* Begin Text passage *
Question

A horizontal rifle is fired at a bull's-eye. The muzzle speed of the bullet is 700 m/s. The barrel is pointed directly at the center of the bull's-eye, but the bullet strikes the target 0.09 m below the center. What is the horizontal distance between the end of the rifle and the bull's-eye?

Answer 1

First, we need to know how much time it takes to hit the bull's eye :

h = 1/2 • g • t²

(0.09 m) = ½ (9.81 m/s²) t²

t = 0.135 s

Then, we will know the distance between the rifle and the bull's eye :

X = v • t

X = (700 m/s)(0.135 s)

X = 94.5 m

Answer 2

Hi there!

We can begin by solving for the time taken for the bullet to travel a VERTICAL distance of 0.09 m due to the effects of gravity.

We can use the kinematic equation for uniform acceleration:

`d_y = v_(0y)t + (1)/(2)at^2`

Since there is no initial vertical velocity:

`d_y = (1)/(2)at^2`

Rearrange to solve for time. (a = g = 9.8 m/s²)

`t = \sqrt{(2d)/(g)}`

`t = \sqrt{(2(0.09))/(9.8)} = 0.136 s`

Now, we can use the distance, speed, and time equation in the horizontal direction:

`d_x = v_xt`

Plug in the values:

`d_x = 700(0.136) = \boxed{94.89 m}`
* End Text passage *
* Begin Provided information *
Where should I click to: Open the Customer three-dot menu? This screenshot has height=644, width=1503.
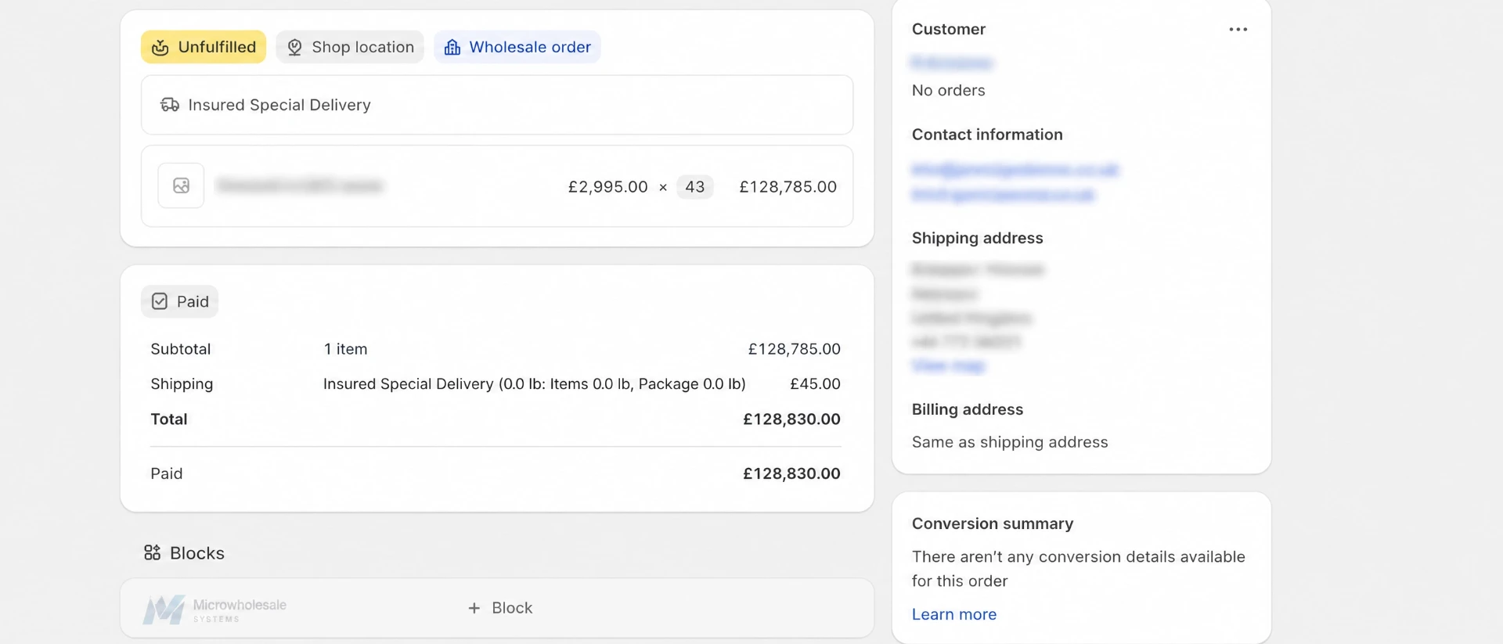pos(1238,29)
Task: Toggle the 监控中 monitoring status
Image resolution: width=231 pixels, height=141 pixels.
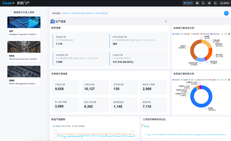Action: point(188,3)
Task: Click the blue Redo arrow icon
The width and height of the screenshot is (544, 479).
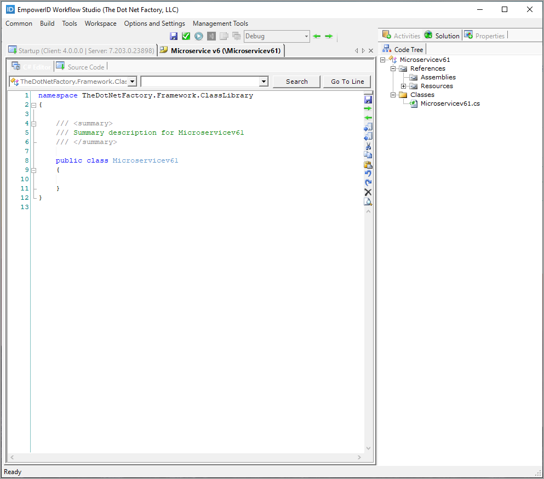Action: click(x=368, y=183)
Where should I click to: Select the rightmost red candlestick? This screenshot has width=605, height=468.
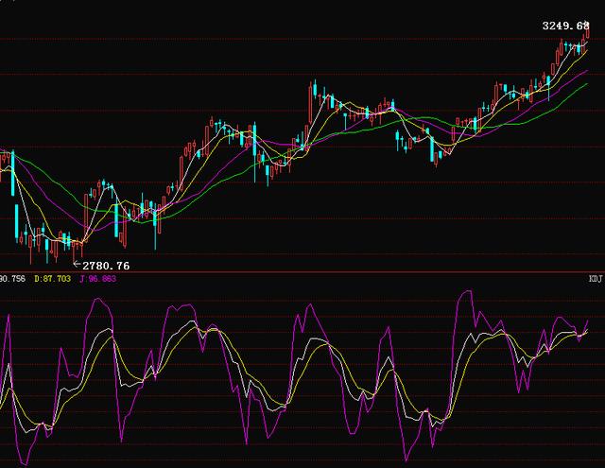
* End Provided information *
**Problem details:**
Copy out everything in the rifle and bull's-eye text from "First, we need" down to "(700 m/s)(0.135 s)".

**Final result:**
First, we need to know how much time it takes to hit the bull's eye :

h = 1/2 • g • t²

(0.09 m) = ½ (9.81 m/s²) t²

t = 0.135 s

Then, we will know the distance between the rifle and the bull's eye :

X = v • t

X = (700 m/s)(0.135 s)